03/06/2026
C'est quelque chose que je vois parfois en séance. Chez des sportifs, mais pas seulement.
Un athlète vient me voir pour des douleurs à l'effort. Les examens médicaux sont rassurants : le corps est sain, rien n'explique les symptômes.
Mais la douleur, elle, est bien réelle.
Ce qui attire mon attention, c'est qu'elle n'apparaît jamais à l'entraînement, même lors de séances longues ou intenses. En revanche, en compétition, lorsque la victoire devient envisageable, tout change.
Assis en face de moi, il explique: « Je me sens bien au début. Mais quand je réalise que je peux gagner... la douleur arrive, de plus en plus forte, et je lâche».

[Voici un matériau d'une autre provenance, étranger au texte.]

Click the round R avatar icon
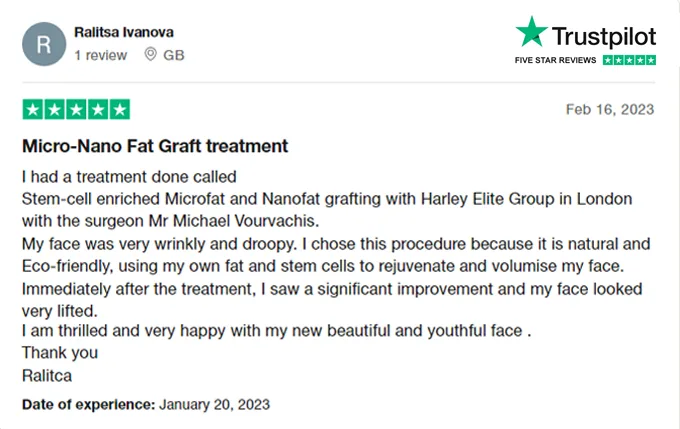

Et si ne pas gagner lui permettait d'éviter une autre souffrance ?
C’est ce qui ressort pendant la séance.
Ce sportif avait déjà performé à haut niveau. La pression était devenue trop importante pour lui, ses performances avaient chuté, il avait été écarté de l'équipe, ce dont il avait beaucoup souffert.
Alors maintenant, quand il se retrouve en position de gagner, quelque chose en lui se souvient, et préfère lâcher.
Ce n’est pas l’échec qui fait peur, c’est ce que la réussite pourrait générer.
Alors concrètement, on peut faire quoi ?
Déjà prendre conscience du mécanisme, atténuer l'impact de la souffrance passée, apprendre à percevoir la victoire autrement que comme une menace.
Et ensuite, tester en compétition.
L’auto-sabotage peut être une protection inconsciente. Une stratégie mise en place à un moment donné pour éviter de souffrir à nouveau.
Ce n’est pas toujours le cas, chaque situation est unique et doit être explorée. Mais quand on identifie ce mécanisme, quelque chose peut commencer à changer.
Est-ce que toi, tu as déjà eu l’impression qu’une partie de toi t’empêchait d’atteindre quelque chose que tu désirais pourtant vraiment?